Dec 2 2014
By Eleanor McDermid, Senior medwireNews Reporter
Patients in the progressive phase of multiple sclerosis (MS) have a faster decline towards disability if they previously had a clinical relapsing phase, say researchers.
Furthermore, the rate at which patients reached an Expanded Disability Status Scale (EDSS) score of 6 was further accelerated if they had postprogression relapses, independently of the effects of preprogression relapses.
Progression accounts for most disability accrual in MS, say Orhun Kantarci (Mayo Clinic College of Medicine, Rochester, Minnesota, USA) and study co-authors. However, given their findings, they suggest that some patients may benefit from continued therapy to prevent relapses after progression onset.
They found that just 3.1% of the 322 patients with primary progressive MS (PPMS) had relapses, as did 10.7% of the 112 patients with single-attack progressive MS. By contrast, 29.5% of the 421 patients with secondary progressive MS (SPMS) had relapses after the onset of progression.

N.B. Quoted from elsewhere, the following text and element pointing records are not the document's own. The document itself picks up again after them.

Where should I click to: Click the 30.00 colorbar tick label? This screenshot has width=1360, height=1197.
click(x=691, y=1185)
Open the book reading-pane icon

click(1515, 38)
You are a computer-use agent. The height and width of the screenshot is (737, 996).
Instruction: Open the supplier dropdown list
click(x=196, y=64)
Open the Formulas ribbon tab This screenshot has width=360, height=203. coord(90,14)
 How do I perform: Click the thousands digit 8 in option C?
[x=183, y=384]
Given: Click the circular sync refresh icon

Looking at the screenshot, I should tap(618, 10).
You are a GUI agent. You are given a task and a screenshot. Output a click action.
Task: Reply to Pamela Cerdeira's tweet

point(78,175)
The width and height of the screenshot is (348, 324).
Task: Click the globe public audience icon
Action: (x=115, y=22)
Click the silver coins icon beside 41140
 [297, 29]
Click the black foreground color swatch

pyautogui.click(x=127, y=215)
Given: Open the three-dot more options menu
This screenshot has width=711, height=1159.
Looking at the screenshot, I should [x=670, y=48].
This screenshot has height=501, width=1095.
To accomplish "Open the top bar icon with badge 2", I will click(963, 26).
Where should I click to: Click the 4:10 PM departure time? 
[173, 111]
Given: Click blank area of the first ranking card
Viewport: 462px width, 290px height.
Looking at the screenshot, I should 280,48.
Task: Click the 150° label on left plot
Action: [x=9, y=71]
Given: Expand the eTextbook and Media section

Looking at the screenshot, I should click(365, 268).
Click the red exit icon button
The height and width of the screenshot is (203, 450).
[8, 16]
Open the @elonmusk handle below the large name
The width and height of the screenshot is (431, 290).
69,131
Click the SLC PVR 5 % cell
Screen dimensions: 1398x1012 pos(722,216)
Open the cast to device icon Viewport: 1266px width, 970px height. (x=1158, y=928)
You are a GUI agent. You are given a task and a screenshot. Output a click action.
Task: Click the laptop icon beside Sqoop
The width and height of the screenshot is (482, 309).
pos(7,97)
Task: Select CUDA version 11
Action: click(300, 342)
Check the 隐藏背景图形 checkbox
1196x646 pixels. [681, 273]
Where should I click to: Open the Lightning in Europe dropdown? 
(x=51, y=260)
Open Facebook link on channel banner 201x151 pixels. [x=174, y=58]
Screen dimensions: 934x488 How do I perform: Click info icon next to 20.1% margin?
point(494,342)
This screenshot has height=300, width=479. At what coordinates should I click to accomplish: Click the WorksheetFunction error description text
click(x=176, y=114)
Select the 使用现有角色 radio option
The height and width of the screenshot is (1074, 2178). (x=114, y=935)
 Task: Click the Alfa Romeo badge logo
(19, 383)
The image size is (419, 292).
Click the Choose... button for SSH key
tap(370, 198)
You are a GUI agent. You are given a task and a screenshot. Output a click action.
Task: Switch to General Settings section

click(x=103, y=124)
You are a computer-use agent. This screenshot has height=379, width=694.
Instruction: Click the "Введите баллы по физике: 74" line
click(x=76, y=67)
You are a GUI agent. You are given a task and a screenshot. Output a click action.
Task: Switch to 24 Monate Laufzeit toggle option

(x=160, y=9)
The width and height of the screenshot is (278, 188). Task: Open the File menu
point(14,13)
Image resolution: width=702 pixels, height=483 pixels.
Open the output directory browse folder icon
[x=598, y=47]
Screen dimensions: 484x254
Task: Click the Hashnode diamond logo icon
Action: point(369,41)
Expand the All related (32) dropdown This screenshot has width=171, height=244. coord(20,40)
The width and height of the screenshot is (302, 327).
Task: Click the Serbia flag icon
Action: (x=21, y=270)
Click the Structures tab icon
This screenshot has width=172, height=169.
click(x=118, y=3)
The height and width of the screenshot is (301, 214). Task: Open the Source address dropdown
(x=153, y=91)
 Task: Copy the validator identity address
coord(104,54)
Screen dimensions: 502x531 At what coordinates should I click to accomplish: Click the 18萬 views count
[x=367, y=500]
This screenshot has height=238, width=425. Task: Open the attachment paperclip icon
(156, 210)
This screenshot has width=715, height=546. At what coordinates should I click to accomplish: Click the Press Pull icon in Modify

Nearly all (95.2%) of these postprogression relapses occurred in patients younger than 55 years and 91.6% occurred within 5 years of patients entering the progression phase. Thus, “a logical extension is that intervention to prevent postprogression relapses would be most effective in this period”, say the researchers, particularly in patients with bout-onset progressive MS.
Postprogression relapses shortened the time to reach an EDSS score of 6 by about 2 years. The overall time was shortest in patients with SPMS, longest in those with PPMS and intermediate in those with single-attack progressive MS, with 50% of patients reaching this marker within 4, 10 and 7 years, respectively.
The team believes that the differences may reflect both clinical relapse-related and relapse-independent mechanisms. At onset of progression, the average EDSS score was less than 2 points higher in SPMS than PPMS patients, at 3.4 versus 1.5–2.0, and average pyramidal functional system scores were similar between the groups, indicating that disability caused by preprogression relapses had only a small effect on the postprogression disability accrual.
“It is also possible that a relapsing course preceding progressive disease onset reflects higher subclinical activity ([magnetic resonance imaging] lesion accumulation) in these patients”, Kantarci et al write in Neurology.
Older age was associated with a shorter time to EDSS 6, as was female gender. The latter finding “seemingly contradicts long-held views of prognosis in MS”, say the researchers, “namely, male sex imparts a worse prognosis.”
However, they point out that this is based on men being more likely than women to develop progressive disease, whereas the current study only included patients who were already in the progressive phase.